----- Dataset -----

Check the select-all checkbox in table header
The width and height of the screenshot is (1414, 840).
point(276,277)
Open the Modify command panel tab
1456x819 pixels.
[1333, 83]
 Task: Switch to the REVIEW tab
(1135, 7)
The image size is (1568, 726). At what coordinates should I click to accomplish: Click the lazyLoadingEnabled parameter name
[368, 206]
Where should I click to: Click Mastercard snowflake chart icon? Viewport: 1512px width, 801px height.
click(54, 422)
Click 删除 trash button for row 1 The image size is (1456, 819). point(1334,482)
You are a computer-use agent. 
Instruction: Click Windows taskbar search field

-----

#### [Problem requirements]
Give each line of the records above again, unchanged.

#### [Result below]
Check the select-all checkbox in table header
The width and height of the screenshot is (1414, 840).
point(276,277)
Open the Modify command panel tab
1456x819 pixels.
[1333, 83]
 Task: Switch to the REVIEW tab
(1135, 7)
The image size is (1568, 726). At what coordinates should I click to accomplish: Click the lazyLoadingEnabled parameter name
[368, 206]
Where should I click to: Click Mastercard snowflake chart icon? Viewport: 1512px width, 801px height.
click(54, 422)
Click 删除 trash button for row 1 The image size is (1456, 819). point(1334,482)
You are a computer-use agent. 
Instruction: Click Windows taskbar search field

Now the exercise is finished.